Redistricting ballot measures are not uncommon, but since the advent of citizen-backed ballot initiatives in the early 1900s no other year has had more than three election-system initiatives, according to the online elections database Ballotpedia.
“I just feel like the voice of the people has gotten more and more diluted,” Kathy Cunningham, a 55-year-old bioscience consultant from Cincinnati, said last month after signing a petition for an Ohio ballot measure that would undo the state’s gerrymandered political maps. “When you have such a huge imbalance of power, how do you get that back? It creates the perception that we’re living in a democracy, when maybe we’re not.”
Ohio is a particular hotbed of discontent, a state where dysfunction, particularly a $60 million bribery scandal, and thoroughly gerrymandered maps have left many in the state cynical and unhappy with the state of their government.
Hundreds of thousands of Ohioans have signed petitions drafted by a strategically named group, Citizens Not Politicians, toward an elusive goal: undoing the gerrymandered political maps that have awarded Republicans supermajority control of the Legislature and a lopsided majority of the state’s 15 House seats.
An initiative that would let an independent commission draw political maps instead of politicians appears all but certain to be on the November ballot.
Proposals in six other states — Arizona, Colorado, Idaho, Montana, Nevada and South Dakota — would abolish closed or semi-closed primary elections in favor of primaries open to any candidate and all voters. (Closed primaries are open only to voters registered with the primary’s party; semi-closed primaries bar voters from other parties, but allow unaffiliated voters to cast ballots).
The Colorado and Nevada measures would also supplant conventional winner-take-all elections with ranked-choice voting, in which voters rate the top four or five candidates in order of preference. Oregon’s Democratic-led Legislature also has voted largely along party lines to place a ranked-choice measure on the November ballot.
Backers of these campaigns say they are tapping into a deep well of voter unhappiness with a political system that ignores the priorities of ordinary people.
“The closed primary system is hard-wired to reward partisanship,” said Joe Kirby, a retired Sioux Falls business executive who is leading the South Dakota effort. “We want to have a Legislature that reflects South Dakota values,” — not the values, he said, of the 17 percent who turned out for this month’s primary election.
The stated goal of all these proposals is to draw more voters into the democratic process, especially in the many primary elections where turnout is low and voters with extreme views have outsize influence.
Closed primaries, the argument goes, rob independent voters — a growing segment of the electorate, and in some states now the largest one — of a voice in choosing general election candidates. Candidates in open primaries have an incentive to court not only independents but also voters of the opposing party, which, in theory at least, should steer them closer to the political center.

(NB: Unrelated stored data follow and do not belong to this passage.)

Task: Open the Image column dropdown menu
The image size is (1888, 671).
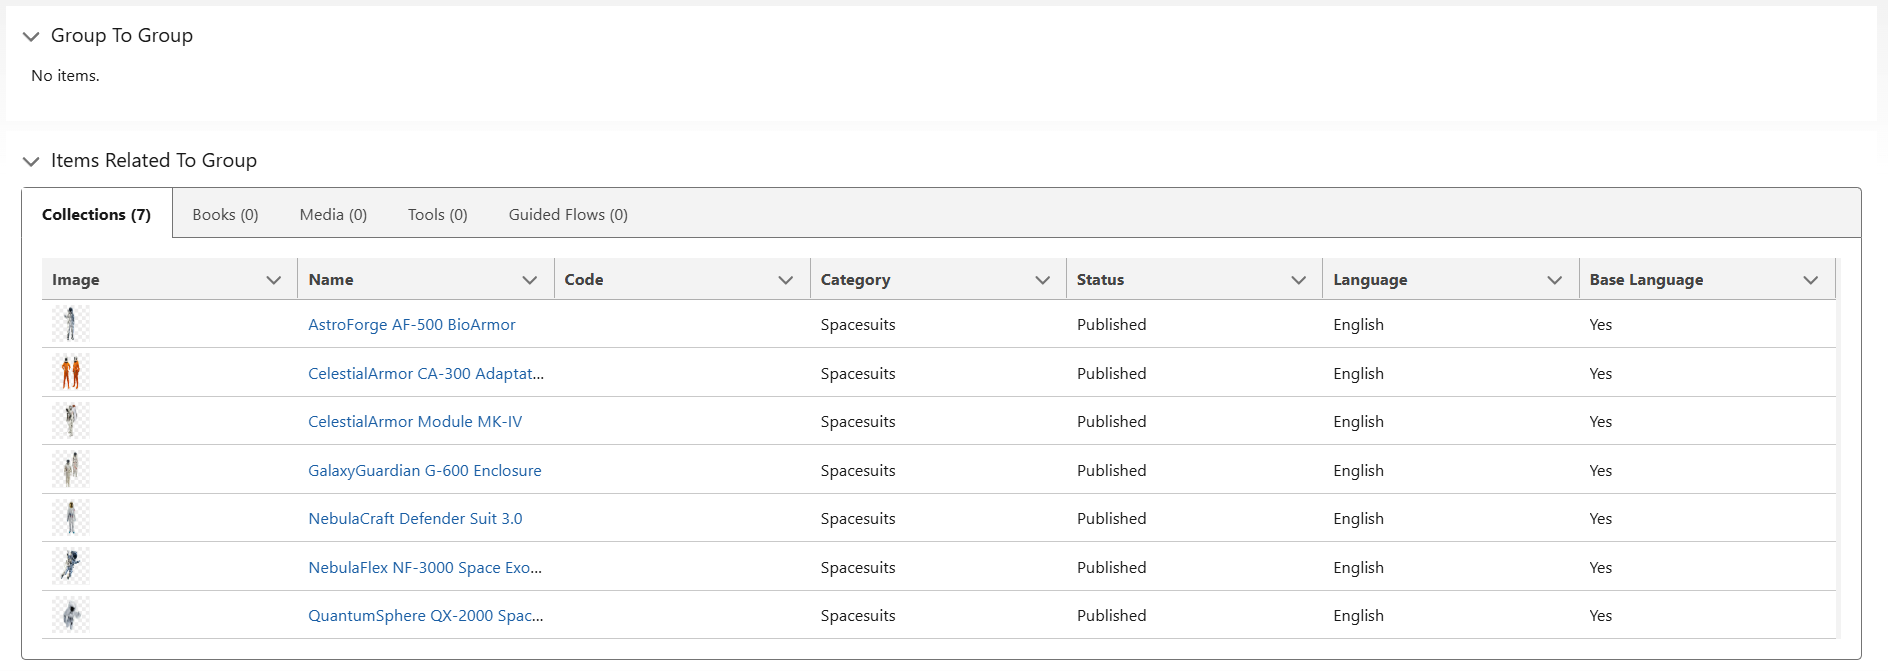Action: tap(273, 280)
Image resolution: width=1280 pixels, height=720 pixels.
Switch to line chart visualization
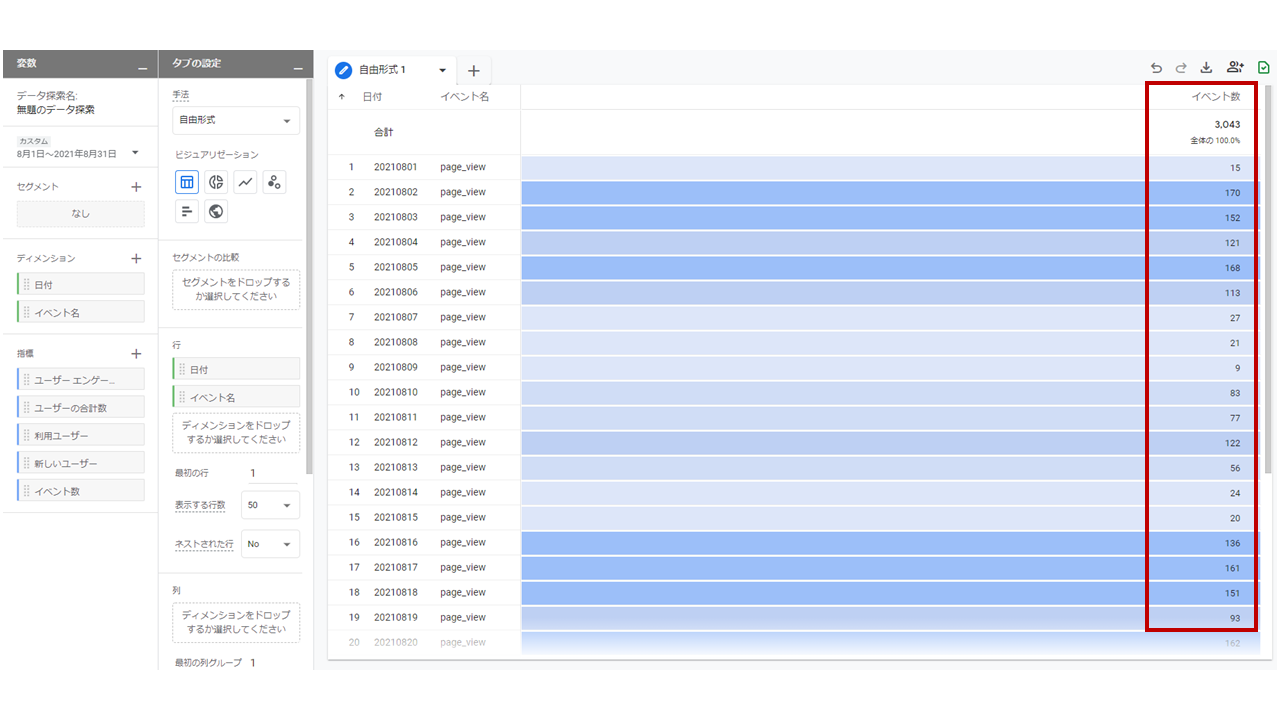pyautogui.click(x=245, y=182)
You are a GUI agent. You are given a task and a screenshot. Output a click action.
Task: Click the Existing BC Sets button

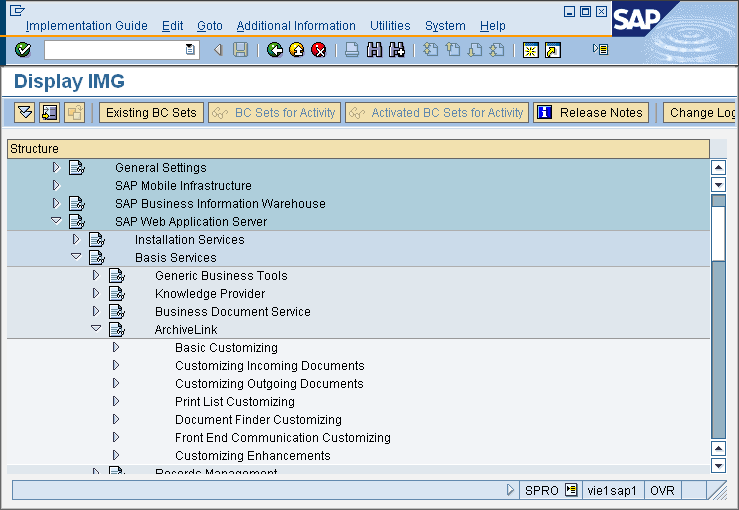[x=151, y=113]
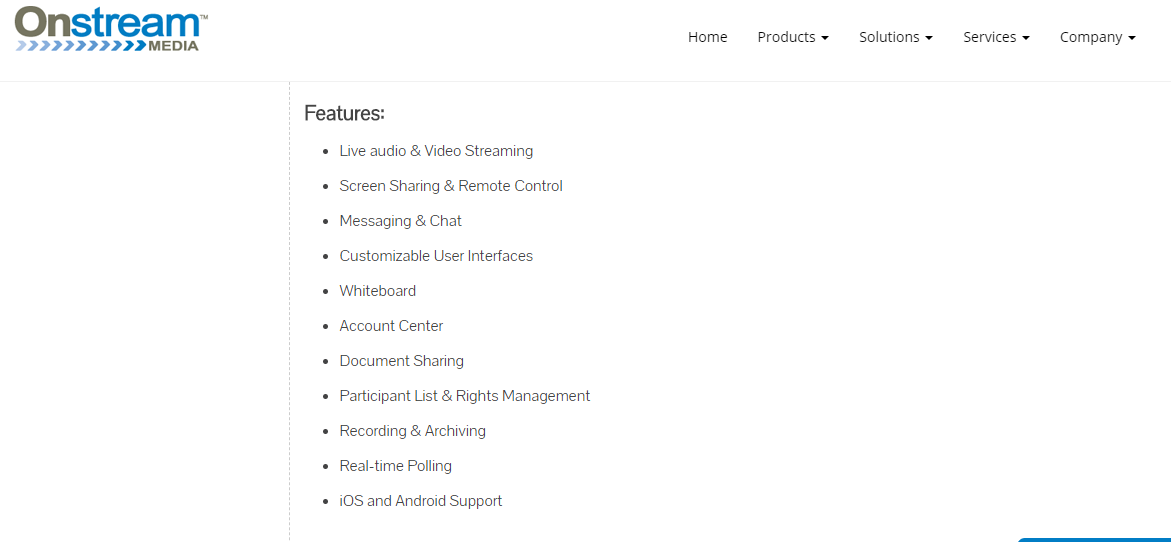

And gerrymandered maps make elections so lopsided that parties with little chance of winning often don’t bother to field general-election candidates. (Nationally, about four in 10 state legislative races have only one candidate.) In those cases, the general election winner only has to win over primary voters, not the broader electorate that turns out in November.
Advocates of ranked-choice elections say they not only give voters a greater say in choosing the ultimate winner of a political contest, but also reward candidates who try to win over a broad swath of the electorate.
It is no accident that electing more moderates would change the conditions that have made the G.O.P. a hothouse for far-right extremists, said Richard L. Hasen, an election-law expert and director of the Safeguarding Democracy Project at the University of California, Los Angeles, School of Law.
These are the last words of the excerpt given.